### Problems to solve
A. Rewrite the stretch of the source code management text from "A simple source" through "SCM system provides.", replacing "filenames" with "file names".
B. According to the source code management text, what is the space that stores the files usually called?
C. Please write the next part of the source code management text, picking up after its final sentence.

CSC/ECE 517 Fall 2009/wiki1a 4 SCM

From Expertiza_Wiki
Jump to navigation Jump to search

In software engineering, Source Code Management (SCM) is a mechanism to track and store the modifications made to source files during large scale software development. This is achieved by assigning a unique version number (also called revision number) for changes made to a file. Along with the version number, it also stores the username who made the changes, time-stamp and comments from the user. Version control provides a suitable environment for distributed, collaborative software development as it supports Version Comparisons, Restorations, and Merging etc.

Some of the common Version control systems used are CVS, SVN, Git, Mercurial, Bazaar, LibreSource, Montone, Clearcase, Perforce etc [5].

Overview

A simple source control mechanism. Each changed/updated file is manually copied with a different name.

Source Code Management is also known as version control , revision control or source control, all of which are used interchangeably. Source control, in general provides a way to track and manage the changes done to project's source code, documentation or configuration files etc.

A simplest version control mechanism involves copying the changes done to a file/folder into another file/folder. For example, we may have come across filenames such as project_xyz_03_09_09.zip and project_xyz_03_15_09.zip, where we have manually copied the old files, made some changes and saved it with a new name. Although this method is very simple, it is inefficient and does not provide various other feature that a SCM system provides.

A typical source control tool would generally provide the following features [3]:

  • A space to store the files (source code, documents etc) which is usually called the repository.
  • A record of changes that has been done since the file has been added to the version control.
  • A way to revert back the changes done.
  • A way for developers and testers to work together without affecting each other. This is usually achieved by having a private workspace who have a seperate copy of the files.
  • A way to merge correctly the changes done by different users.

Need for Source Code Management

When a software is developed over a period of time, there will be many versions of the same software. In some cases it is required to look at the list of changes made between two versions. This can be be achieved by using a diff tool over two versions. It can also be used to locate the version where a bug was introduced. In order to debug the error, it will be necessary to retreive the vesrion where the error can be reproduced [4].

In some cases it may be required to maintain two or more versions versions of the software at the same time. For example, one version has the specific features that is released to a company X and another feature release to Y. Source code management techniques can be used used in these cases with minimum maintainence overhead [4].

(Entries for locating words and elements)
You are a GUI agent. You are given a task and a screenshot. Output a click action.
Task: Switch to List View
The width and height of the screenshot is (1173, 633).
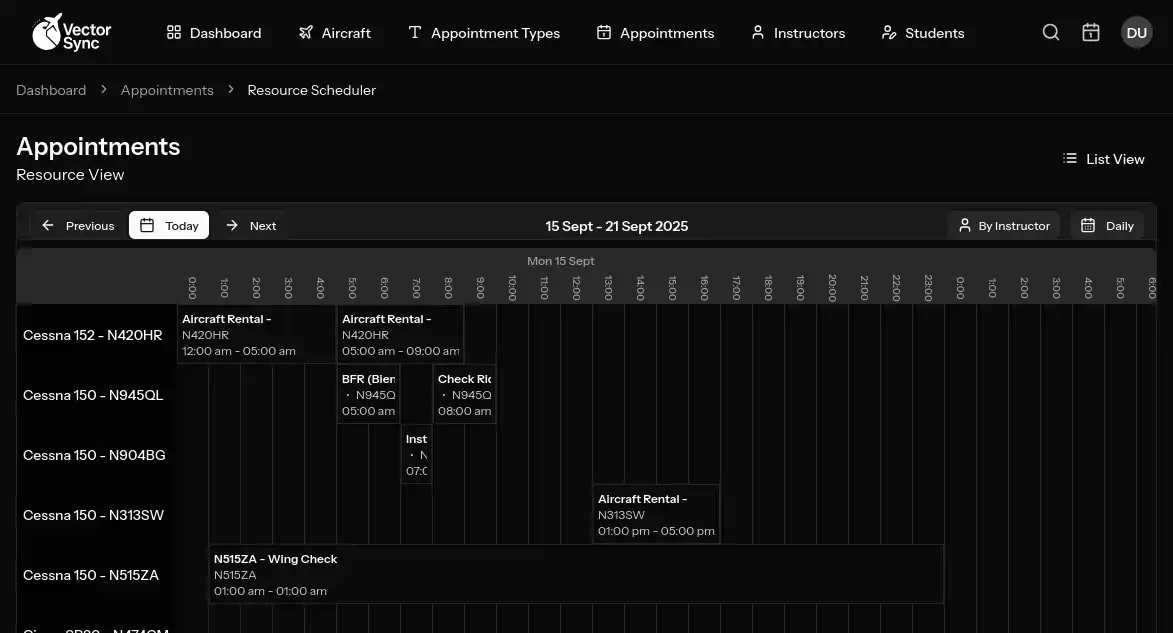click(x=1103, y=159)
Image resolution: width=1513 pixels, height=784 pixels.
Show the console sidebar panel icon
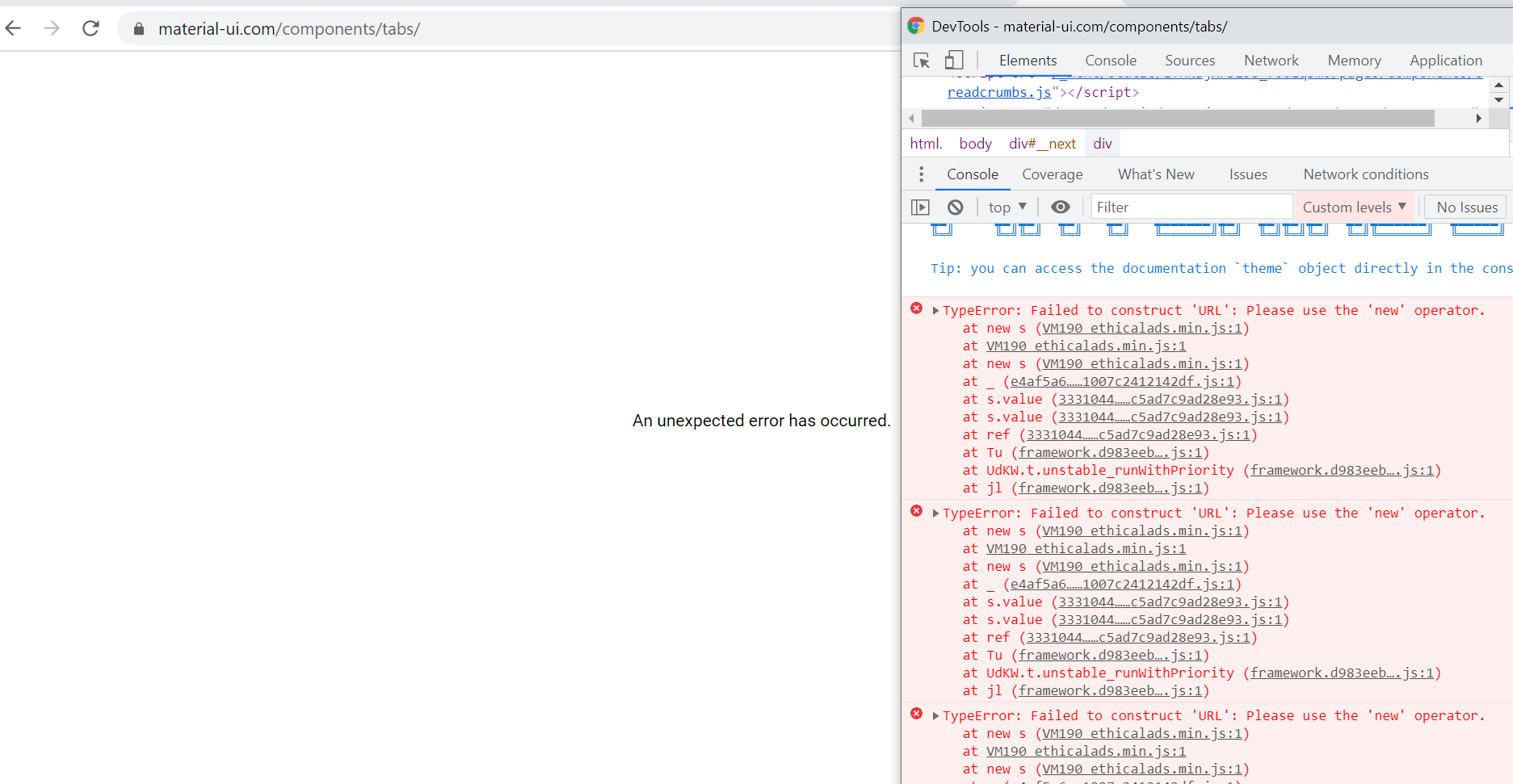920,207
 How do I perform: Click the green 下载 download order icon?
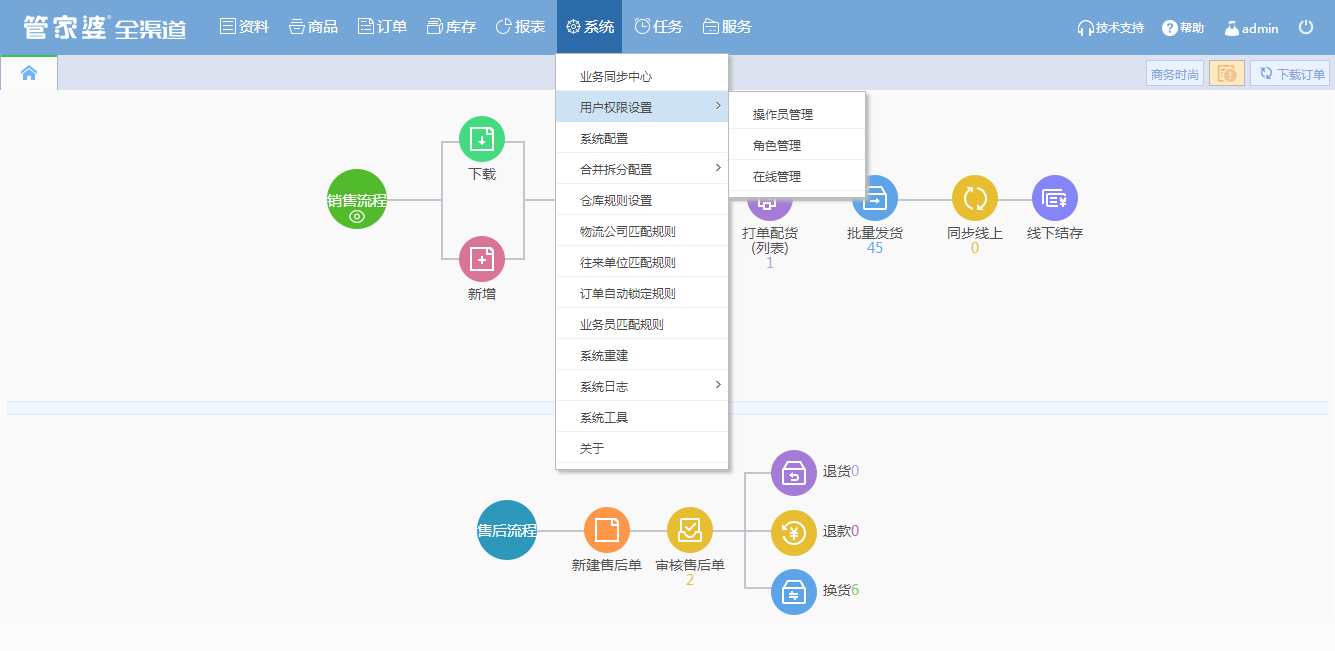point(481,139)
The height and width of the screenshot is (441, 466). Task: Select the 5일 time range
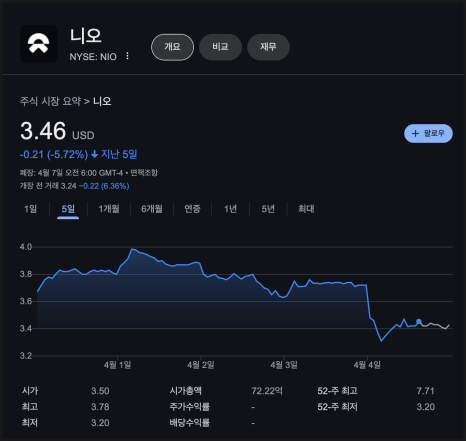pyautogui.click(x=68, y=209)
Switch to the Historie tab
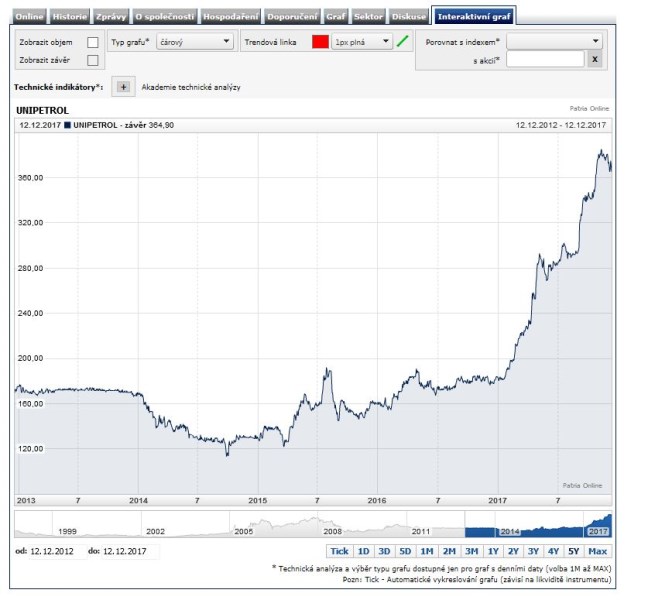 pos(70,17)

### Results for each task
A.
A simple source control mechanism. Each changed/updated file is manually copied with a different name.

Source Code Management is also known as version control , revision control or source control, all of which are used interchangeably. Source control, in general provides a way to track and manage the changes done to project's source code, documentation or configuration files etc.

A simplest version control mechanism involves copying the changes done to a file/folder into another file/folder. For example, we may have come across file names such as project_xyz_03_09_09.zip and project_xyz_03_15_09.zip, where we have manually copied the old files, made some changes and saved it with a new name. Although this method is very simple, it is inefficient and does not provide various other feature that a SCM system provides.

B. The repository.

C.
Often in a large software development projects, multiple developers will be working independently on the same software at the same time. In these cases it is essential to manage the access and provide a suitable mechanism to merge the updates from each user [4].

Terminologies and Definitions

An example version control tree with basic operations


Before one understands the best practices of Source Code Management, the user must be aware of the terminologies involved. The following list provides a non-comprehensive list of terms involved in SCM [1].

  • Repository: It is a database storing the files. This can be either distributed or centralized. In case of distributed, every user will have their own local repository copy and merging takes place peer to peer. Where as in centralized, there is only one main repository server.
  • Client / Server: Computer hosting the repository is known as the server and the computer which connects to the repository is known as client.
  • Workspace: The space used by the user for editing, testing, debugging and building purpose. Workspace is private copy of files. Any changes made to it is confined to the local copy which is not updated in the repository unless the user explicitly commit the changes. Workspace is also known as "Sandboxes" or "Views".
  • Add: The action of putting a new file/folder into the repository for the first time. Version control starts only when files are 'Added'.
  • Get: Operation of copying files from repository to workspace. The files retrieved using 'Get' are read only copies and not intended to be edited.
  • Checkout: Action of Downloading a file from repository to workspace for editing. SCM maintains a list of checked out files and the username who is editing it.
  • Checkin: Action of uploading the changed file to repository. SCM updates the repository my reflecting a new version of changed file.
  • Version Number: Indicates the version of the specified file. Using version number we can retrieve/revert/diff to old versions of file.This feature helps to store history of changes made to the file.
  • Branch: A separate private copy of file which can be used for specific purposes like testing, debugging, developing and bug fixing etc.
  • Merge: Process of combining two different versions of the same file. Merging usually involves copying changes of the files present in one branch to another.
  • Lock: Getting an exclusive modification rights through SCM. This means no two user can modify the same file at same time.
  • History: List of changes made to a file from the time it has been added to repository. History also provide details like users who have changed the file and comments for the change.

Best practices in SCM

Some of the best practices followed to get the maximum advantage from the SCM system is describe in the following section.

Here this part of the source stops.